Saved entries
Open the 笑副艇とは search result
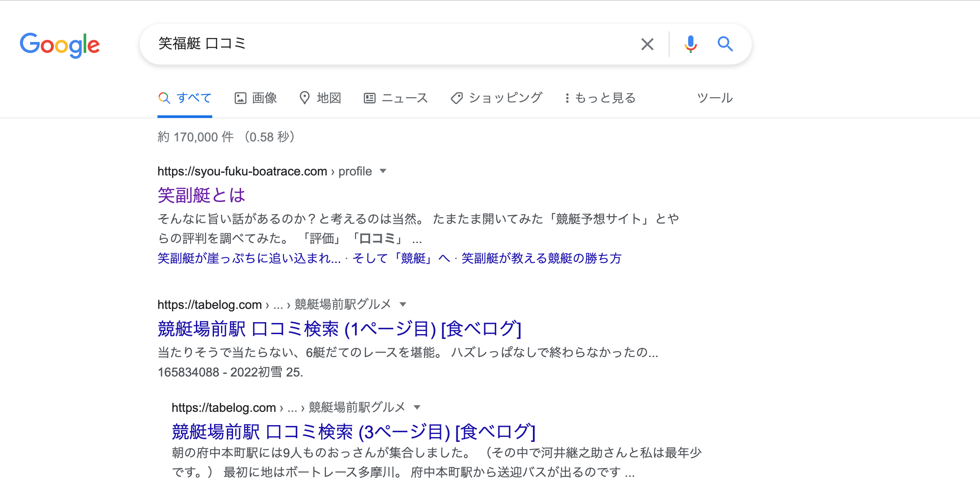This screenshot has height=483, width=980. (x=201, y=195)
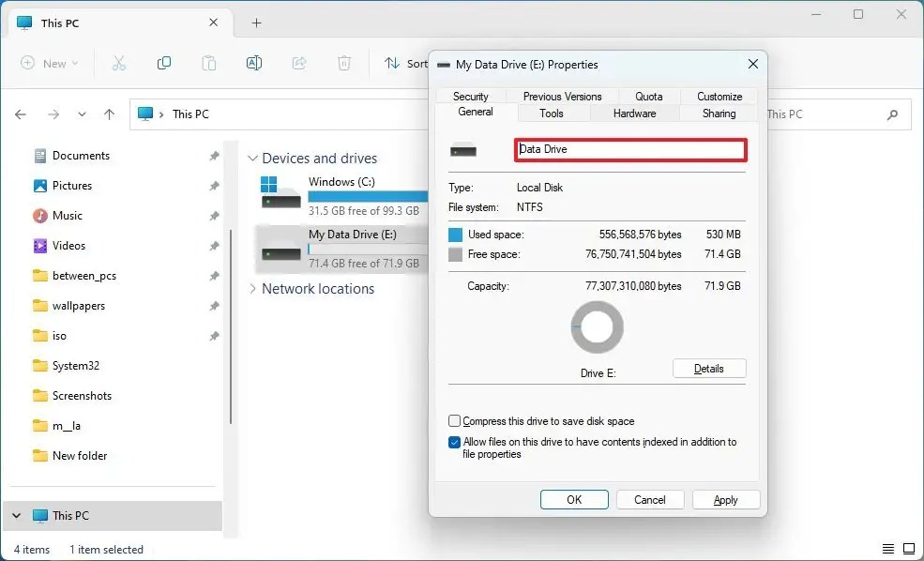Click the Delete icon in the toolbar

pos(343,63)
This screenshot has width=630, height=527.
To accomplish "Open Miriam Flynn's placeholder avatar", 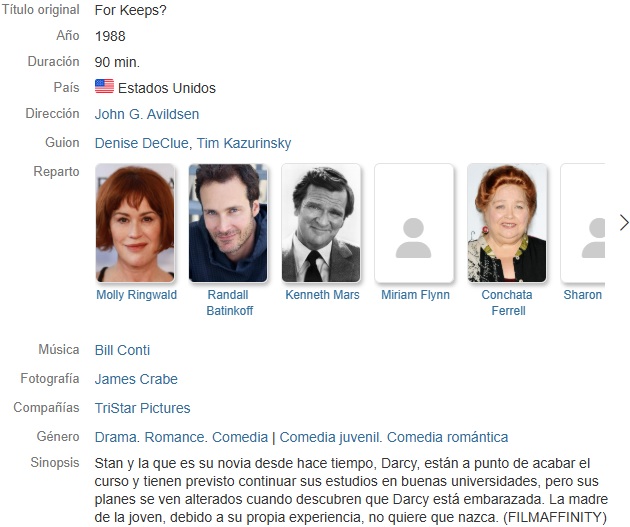I will (414, 223).
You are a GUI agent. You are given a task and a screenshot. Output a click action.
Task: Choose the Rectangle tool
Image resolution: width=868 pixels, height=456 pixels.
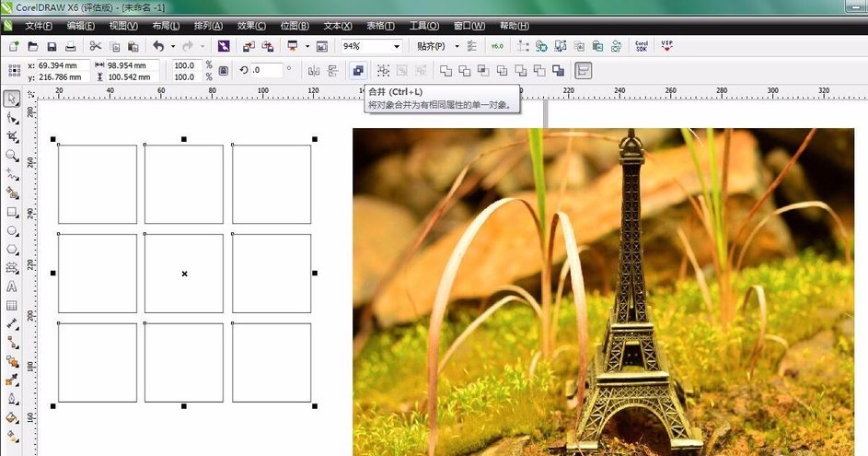[x=12, y=212]
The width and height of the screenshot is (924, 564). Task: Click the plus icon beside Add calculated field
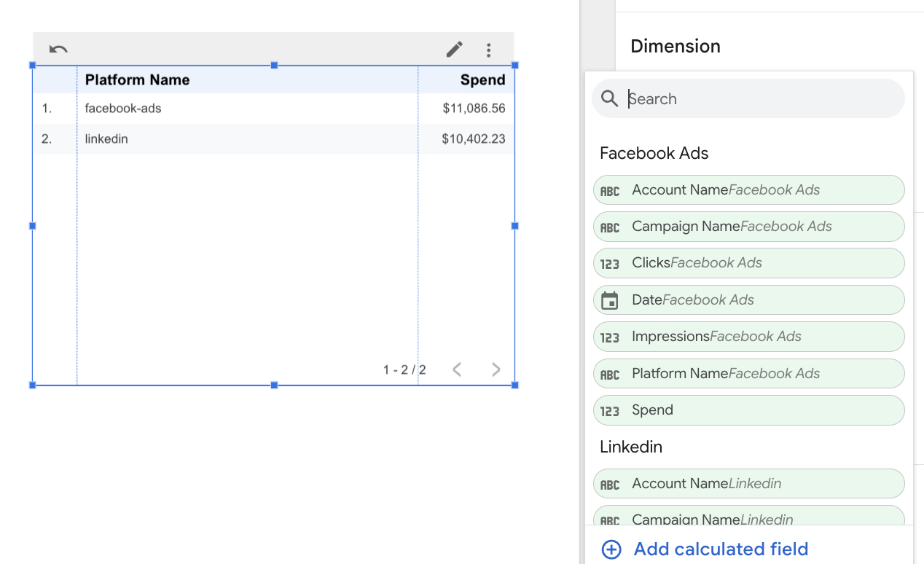[x=611, y=549]
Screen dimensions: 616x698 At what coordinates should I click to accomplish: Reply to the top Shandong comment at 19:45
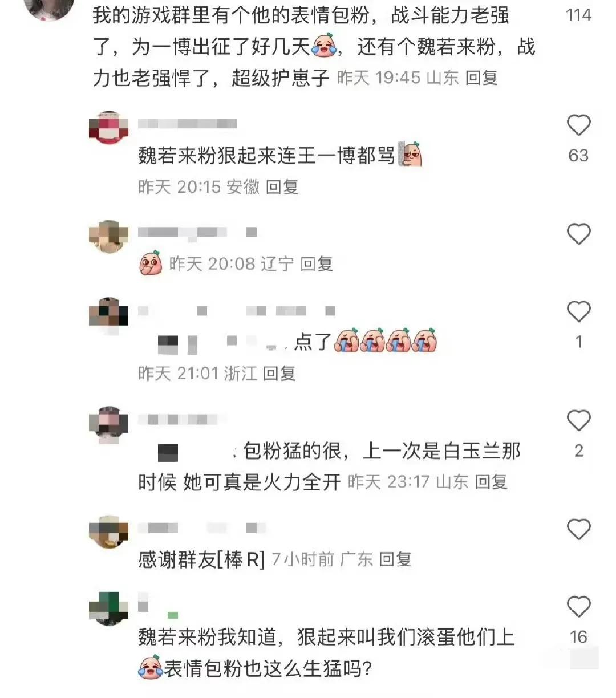click(482, 78)
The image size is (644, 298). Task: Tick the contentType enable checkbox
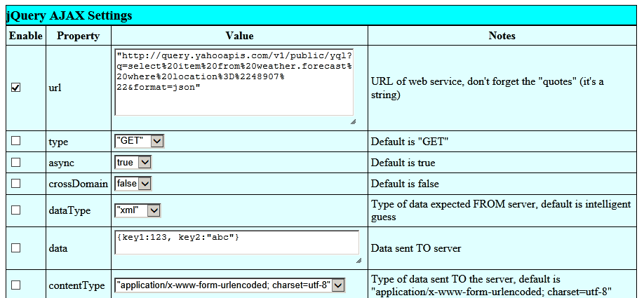pos(15,285)
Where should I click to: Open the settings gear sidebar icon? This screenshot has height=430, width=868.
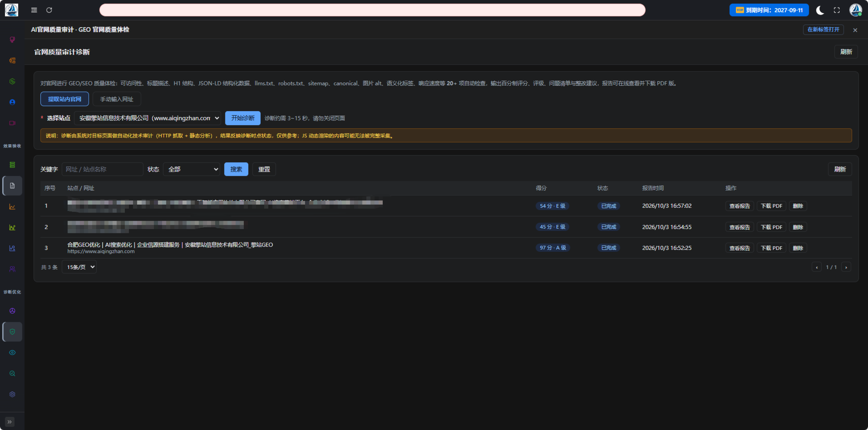click(12, 394)
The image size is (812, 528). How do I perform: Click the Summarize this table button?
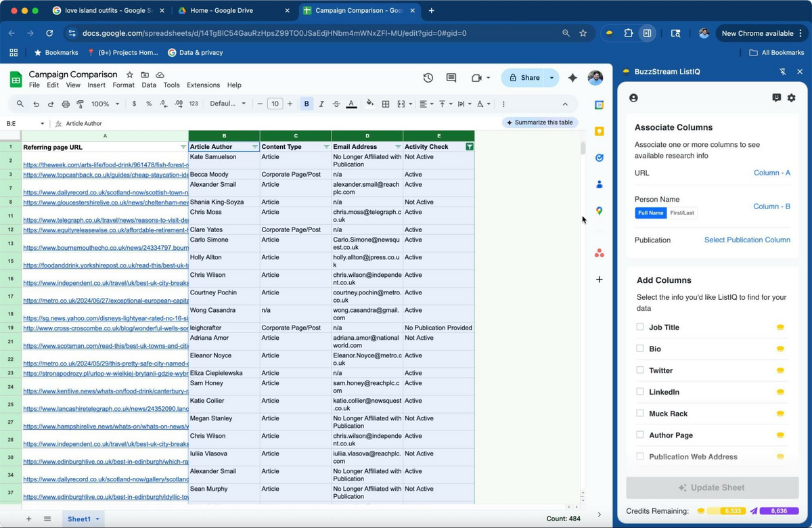pyautogui.click(x=539, y=123)
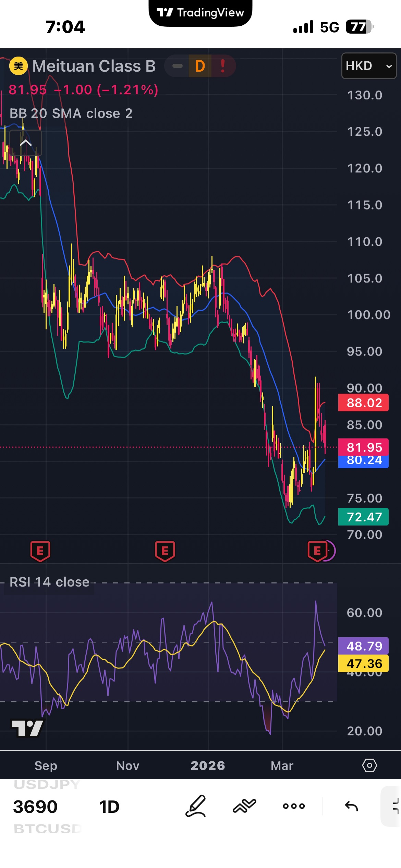Screen dimensions: 401x868
Task: Tap the TradingView logo on the chart
Action: (27, 728)
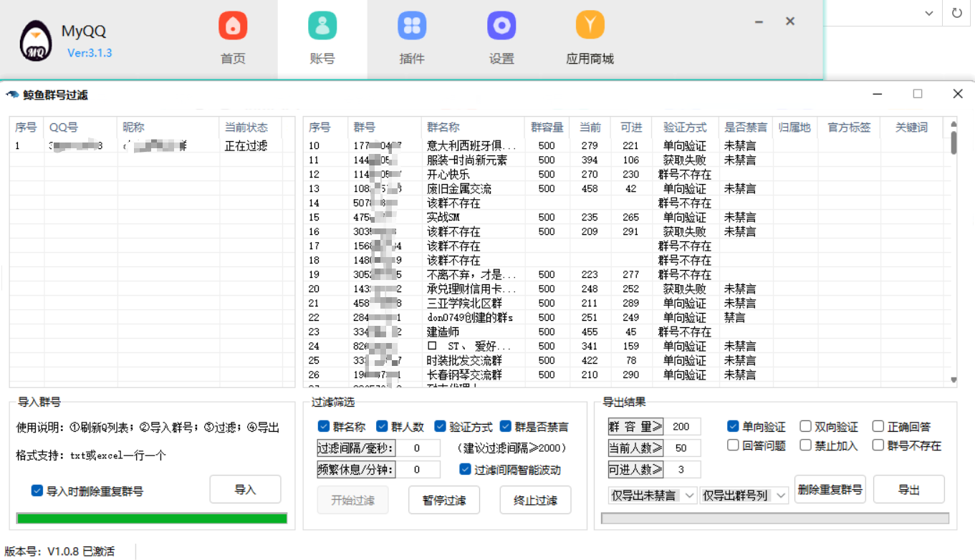Click the 验证方式 column header
This screenshot has height=560, width=975.
pos(685,127)
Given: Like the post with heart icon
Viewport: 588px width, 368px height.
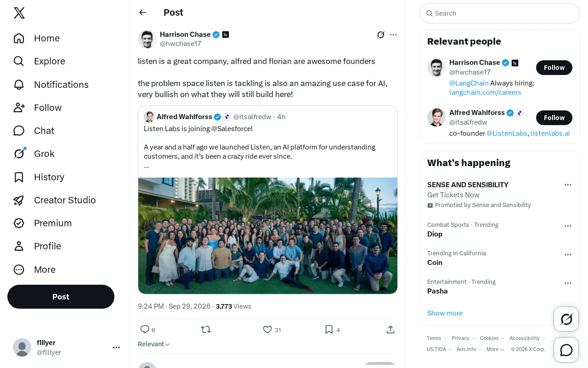Looking at the screenshot, I should [267, 329].
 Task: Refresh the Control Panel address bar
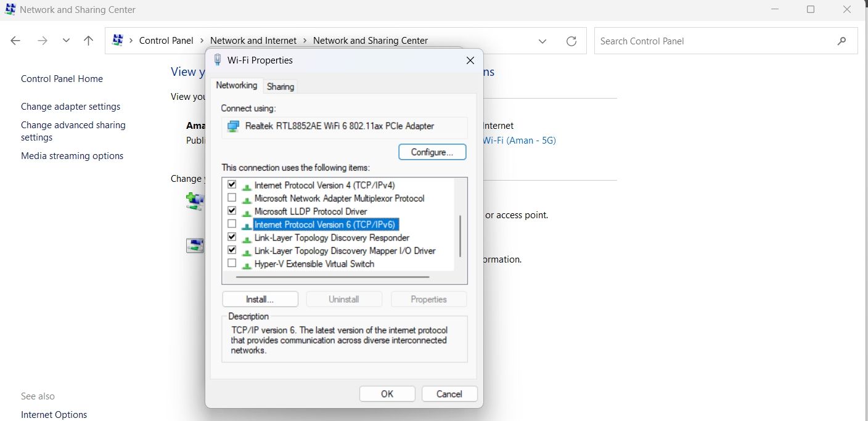[x=571, y=41]
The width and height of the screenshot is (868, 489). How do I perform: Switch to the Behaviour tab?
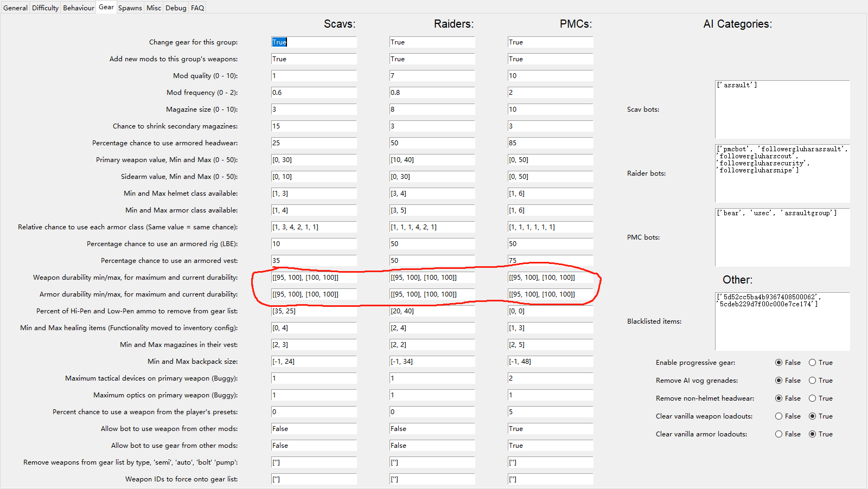79,8
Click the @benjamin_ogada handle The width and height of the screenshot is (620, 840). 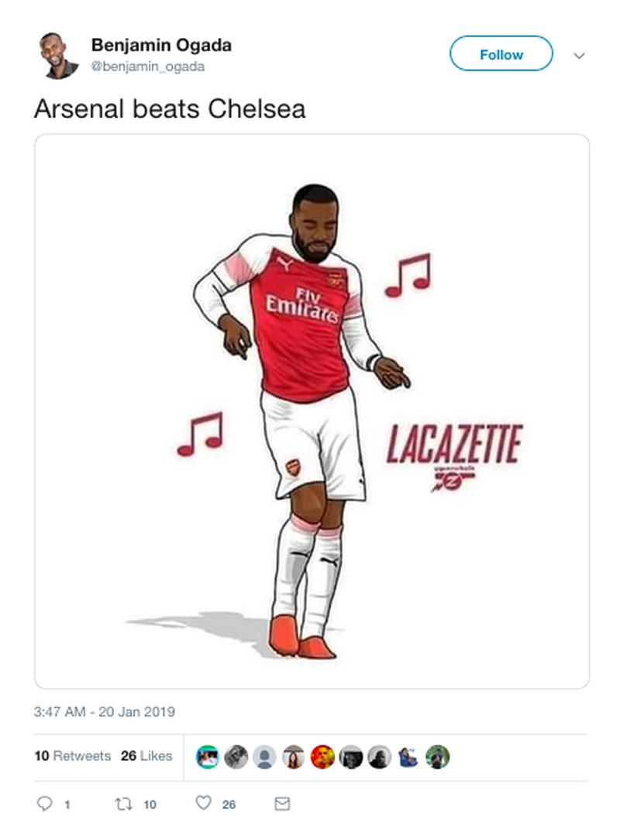pyautogui.click(x=148, y=67)
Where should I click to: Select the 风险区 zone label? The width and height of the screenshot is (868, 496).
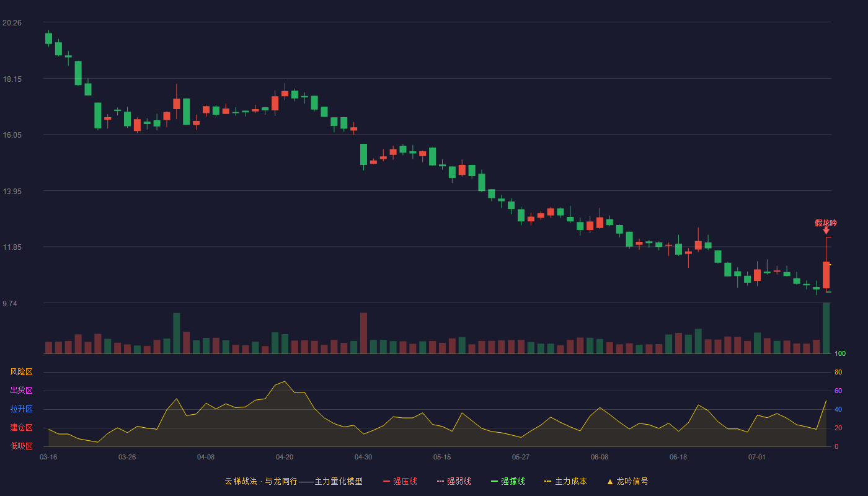click(21, 372)
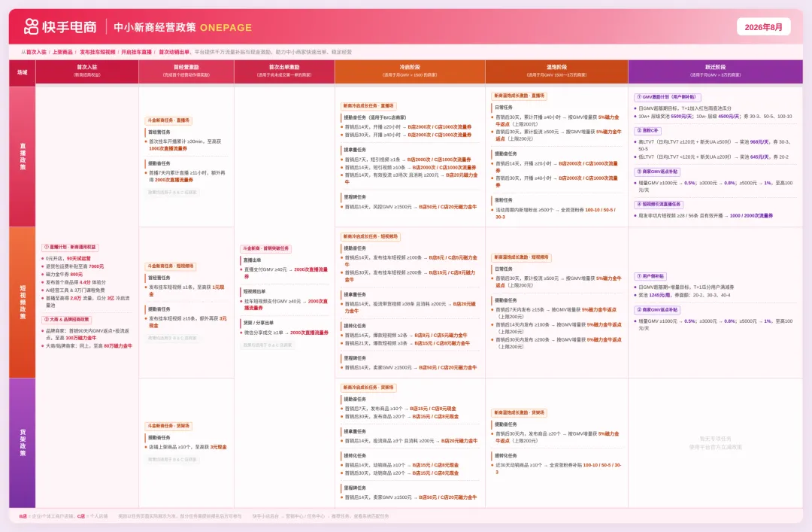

* **WHAT TO DO**: The result should hold only the lines from the line with "Where should I click to: Select" through the final line of the records above, copied exactly, with pictures left out.

* **ANSWER TO THIS EXERCISE**:
Where should I click to: Select the 风险区 zone label? The width and height of the screenshot is (868, 496).
click(21, 372)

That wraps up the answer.